Lo estaban… aunque Diana parecía un poco nerviosa. Chatín se sentía muy valiente bajo la brillante luz del sol discutiendo ruidos y sucesos misteriosos y nocturnales… ¡pero no pudo por menos de preguntarse si lo sería tanto a medianoche!
—Esa mujer no nos dejará bajar de día, eso es seguro —contestó Roger—. Lo que significa que tendremos que explorarlo después de que se haya marchado a su casa, pero no podremos hacerlo antes de cenar, ya que la señorita Pimienta querría saber a dónde íbamos. Lo mejor será que vayamos después, cuando nos supongan acostados.
Lo estuvieron discutiendo con toda solemnidad, decidiendo que lo mejor era ir después de cenar. La señorita Ana y el aya se acostaban temprano, o eso de las nueve, y los niños podrían volver a vestirse y salir con toda facilidad, sin que nadie se enterase.

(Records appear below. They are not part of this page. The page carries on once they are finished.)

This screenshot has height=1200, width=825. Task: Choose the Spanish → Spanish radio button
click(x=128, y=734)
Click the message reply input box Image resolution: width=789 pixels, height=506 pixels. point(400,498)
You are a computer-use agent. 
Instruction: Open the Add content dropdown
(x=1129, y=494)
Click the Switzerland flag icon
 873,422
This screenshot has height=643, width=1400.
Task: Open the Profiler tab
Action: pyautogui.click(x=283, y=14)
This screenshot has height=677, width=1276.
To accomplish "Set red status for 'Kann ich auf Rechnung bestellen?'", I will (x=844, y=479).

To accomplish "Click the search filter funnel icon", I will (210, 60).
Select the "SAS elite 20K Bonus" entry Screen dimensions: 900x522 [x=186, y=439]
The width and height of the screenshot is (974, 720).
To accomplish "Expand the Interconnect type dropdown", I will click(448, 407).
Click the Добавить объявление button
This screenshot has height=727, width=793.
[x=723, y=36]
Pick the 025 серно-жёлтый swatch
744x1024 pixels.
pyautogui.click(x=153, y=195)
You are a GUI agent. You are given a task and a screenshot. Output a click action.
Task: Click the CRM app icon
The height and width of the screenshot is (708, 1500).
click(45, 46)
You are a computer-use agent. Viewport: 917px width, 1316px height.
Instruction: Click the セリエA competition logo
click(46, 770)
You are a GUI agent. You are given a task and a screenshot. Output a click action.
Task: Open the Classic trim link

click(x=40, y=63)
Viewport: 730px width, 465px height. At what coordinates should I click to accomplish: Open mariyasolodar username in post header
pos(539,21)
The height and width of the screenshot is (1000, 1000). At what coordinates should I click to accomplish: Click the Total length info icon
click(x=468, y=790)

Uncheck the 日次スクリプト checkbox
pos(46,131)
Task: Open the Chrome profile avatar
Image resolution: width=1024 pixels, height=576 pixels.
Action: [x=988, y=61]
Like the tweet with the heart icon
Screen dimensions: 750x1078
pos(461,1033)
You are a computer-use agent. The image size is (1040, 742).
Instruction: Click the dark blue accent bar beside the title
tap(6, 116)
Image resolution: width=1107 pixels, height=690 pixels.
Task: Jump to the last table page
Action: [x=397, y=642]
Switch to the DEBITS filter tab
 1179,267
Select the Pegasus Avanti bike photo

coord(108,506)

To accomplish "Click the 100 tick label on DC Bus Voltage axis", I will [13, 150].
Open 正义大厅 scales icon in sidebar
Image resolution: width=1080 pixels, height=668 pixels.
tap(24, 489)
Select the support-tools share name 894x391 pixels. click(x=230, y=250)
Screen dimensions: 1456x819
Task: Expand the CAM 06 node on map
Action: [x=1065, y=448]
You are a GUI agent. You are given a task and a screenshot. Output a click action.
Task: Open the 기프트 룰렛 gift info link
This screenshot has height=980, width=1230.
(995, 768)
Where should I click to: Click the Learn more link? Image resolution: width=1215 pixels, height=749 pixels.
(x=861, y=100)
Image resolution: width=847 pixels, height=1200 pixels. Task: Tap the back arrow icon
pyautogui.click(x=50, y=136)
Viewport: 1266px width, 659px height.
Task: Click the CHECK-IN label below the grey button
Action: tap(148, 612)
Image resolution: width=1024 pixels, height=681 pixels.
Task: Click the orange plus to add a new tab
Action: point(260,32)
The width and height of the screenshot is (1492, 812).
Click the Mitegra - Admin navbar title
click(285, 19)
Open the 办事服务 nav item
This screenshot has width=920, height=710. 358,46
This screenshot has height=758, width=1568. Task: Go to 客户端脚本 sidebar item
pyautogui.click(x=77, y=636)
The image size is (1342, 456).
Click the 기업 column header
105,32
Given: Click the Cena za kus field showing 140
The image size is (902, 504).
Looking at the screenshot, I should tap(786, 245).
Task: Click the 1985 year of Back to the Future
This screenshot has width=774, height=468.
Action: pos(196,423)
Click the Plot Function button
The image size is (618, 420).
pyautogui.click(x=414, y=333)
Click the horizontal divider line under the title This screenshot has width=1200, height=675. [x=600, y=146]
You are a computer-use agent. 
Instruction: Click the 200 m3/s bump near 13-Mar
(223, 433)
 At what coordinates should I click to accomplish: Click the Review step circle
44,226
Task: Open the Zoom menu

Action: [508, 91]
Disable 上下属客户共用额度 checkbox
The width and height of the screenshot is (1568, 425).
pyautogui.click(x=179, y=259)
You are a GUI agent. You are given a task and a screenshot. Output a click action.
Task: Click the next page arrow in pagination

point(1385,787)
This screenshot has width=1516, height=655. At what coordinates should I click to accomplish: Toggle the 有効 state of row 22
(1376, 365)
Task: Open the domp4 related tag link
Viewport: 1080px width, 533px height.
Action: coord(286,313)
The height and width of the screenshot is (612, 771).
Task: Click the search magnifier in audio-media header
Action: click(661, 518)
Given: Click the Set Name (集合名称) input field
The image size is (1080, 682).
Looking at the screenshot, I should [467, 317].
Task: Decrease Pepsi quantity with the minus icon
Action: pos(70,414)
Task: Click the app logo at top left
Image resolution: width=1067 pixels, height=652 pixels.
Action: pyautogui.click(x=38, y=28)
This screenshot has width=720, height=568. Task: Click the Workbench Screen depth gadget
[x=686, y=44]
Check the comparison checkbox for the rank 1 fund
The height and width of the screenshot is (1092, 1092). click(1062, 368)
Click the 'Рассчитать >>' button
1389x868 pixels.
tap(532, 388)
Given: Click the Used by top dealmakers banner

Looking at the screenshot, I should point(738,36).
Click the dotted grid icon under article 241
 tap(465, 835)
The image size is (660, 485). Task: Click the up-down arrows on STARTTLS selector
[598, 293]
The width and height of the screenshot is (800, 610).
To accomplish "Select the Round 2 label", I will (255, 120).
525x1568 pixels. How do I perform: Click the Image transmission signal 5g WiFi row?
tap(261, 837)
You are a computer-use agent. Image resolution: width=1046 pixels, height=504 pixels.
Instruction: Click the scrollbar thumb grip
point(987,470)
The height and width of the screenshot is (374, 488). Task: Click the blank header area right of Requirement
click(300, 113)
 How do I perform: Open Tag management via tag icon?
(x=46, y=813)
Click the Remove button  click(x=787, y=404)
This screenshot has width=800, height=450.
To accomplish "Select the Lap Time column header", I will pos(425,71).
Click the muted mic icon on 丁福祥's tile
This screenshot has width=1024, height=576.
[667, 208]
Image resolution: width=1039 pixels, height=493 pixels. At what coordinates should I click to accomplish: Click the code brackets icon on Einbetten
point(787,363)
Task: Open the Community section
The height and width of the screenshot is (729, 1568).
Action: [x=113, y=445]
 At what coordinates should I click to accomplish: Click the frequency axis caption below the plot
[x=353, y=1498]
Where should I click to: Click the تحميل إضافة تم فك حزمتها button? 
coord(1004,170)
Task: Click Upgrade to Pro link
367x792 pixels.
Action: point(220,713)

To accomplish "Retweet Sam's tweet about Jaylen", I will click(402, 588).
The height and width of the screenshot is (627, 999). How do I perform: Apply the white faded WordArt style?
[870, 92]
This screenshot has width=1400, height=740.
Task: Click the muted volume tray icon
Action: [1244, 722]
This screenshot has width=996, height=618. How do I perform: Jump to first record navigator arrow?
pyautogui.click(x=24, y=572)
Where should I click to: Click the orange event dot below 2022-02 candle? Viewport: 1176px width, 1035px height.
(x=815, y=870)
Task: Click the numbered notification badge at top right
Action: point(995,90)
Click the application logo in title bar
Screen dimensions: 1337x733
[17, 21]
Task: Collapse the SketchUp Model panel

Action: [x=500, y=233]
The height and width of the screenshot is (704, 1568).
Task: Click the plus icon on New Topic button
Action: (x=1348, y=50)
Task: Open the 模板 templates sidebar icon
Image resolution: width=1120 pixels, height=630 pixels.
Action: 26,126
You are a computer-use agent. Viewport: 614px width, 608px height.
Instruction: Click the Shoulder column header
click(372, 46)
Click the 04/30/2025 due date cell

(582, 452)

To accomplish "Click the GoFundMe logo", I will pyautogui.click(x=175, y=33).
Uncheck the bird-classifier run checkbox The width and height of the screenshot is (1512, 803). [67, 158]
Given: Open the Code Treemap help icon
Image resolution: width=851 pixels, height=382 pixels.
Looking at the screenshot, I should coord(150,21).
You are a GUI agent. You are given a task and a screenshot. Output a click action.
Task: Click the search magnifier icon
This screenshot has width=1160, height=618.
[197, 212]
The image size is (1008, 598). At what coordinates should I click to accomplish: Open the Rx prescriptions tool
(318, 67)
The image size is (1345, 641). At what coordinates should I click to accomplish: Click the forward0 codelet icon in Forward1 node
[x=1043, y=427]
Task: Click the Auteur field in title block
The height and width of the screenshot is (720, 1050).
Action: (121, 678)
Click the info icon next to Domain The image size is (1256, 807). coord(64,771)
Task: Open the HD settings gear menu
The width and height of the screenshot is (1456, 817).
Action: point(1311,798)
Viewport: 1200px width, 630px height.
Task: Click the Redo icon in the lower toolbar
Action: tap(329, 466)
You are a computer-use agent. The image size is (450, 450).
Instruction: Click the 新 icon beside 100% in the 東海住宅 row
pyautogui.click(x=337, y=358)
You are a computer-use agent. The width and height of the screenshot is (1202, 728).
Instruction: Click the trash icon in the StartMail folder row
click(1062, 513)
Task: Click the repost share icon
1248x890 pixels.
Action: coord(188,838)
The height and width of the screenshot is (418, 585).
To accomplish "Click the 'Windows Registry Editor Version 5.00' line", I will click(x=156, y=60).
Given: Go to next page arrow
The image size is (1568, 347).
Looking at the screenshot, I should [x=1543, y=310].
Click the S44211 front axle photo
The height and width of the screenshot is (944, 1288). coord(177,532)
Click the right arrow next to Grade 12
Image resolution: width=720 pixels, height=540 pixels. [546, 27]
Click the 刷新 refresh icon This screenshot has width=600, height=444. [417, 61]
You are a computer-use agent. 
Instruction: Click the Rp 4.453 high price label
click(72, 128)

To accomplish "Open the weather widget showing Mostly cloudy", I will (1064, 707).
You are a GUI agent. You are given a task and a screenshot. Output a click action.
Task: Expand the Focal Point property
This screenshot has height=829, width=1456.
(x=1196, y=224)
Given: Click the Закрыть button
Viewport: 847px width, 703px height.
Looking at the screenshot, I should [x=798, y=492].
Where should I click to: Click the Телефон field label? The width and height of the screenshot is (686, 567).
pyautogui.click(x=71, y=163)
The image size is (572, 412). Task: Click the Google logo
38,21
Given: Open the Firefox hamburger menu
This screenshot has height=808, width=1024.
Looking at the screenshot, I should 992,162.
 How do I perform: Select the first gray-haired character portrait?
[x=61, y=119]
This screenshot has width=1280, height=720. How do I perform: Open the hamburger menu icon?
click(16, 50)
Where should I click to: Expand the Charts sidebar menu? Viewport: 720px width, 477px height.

—Bien —exclamó Nabé terminando su desayuno—. Entonces quedamos de acuerdo. Iremos esta noche a las nueve y media, y realizaremos todas esas operaciones…, mover el tapiz que descubre el panel que acciona el resorte que liberta el panel que abre el pasadizo que desciende y conduce a…
—¿A dónde? —exclamaron los otros ansiosamente, mas Nabé meneó la cabeza.
—No sé más —les dijo—. Espero que esta noche conozcamos el resto de la historia. Ahora si vosotros tenéis que hacer algunas cosas para la señorita Ana, yo me llevaré a los dos perros a dar un paseo. ¡Me van a arrancar la chaqueta! Está bien, está bien, «Ciclón» y «Tirabuzón». ¡Os llevaré de paseo para ver si adelgazáis un poco!
Y se alejó con los dos perros silbando con su habilidad acostumbrada, y los otros fueron a ayudar en los trabajos de la casa.
«¡Esta noche… a las nueve y media!», pensó Diana estremeciéndose ligeramente. «¡Qué emocionante…, pero estoy un poco asustada!».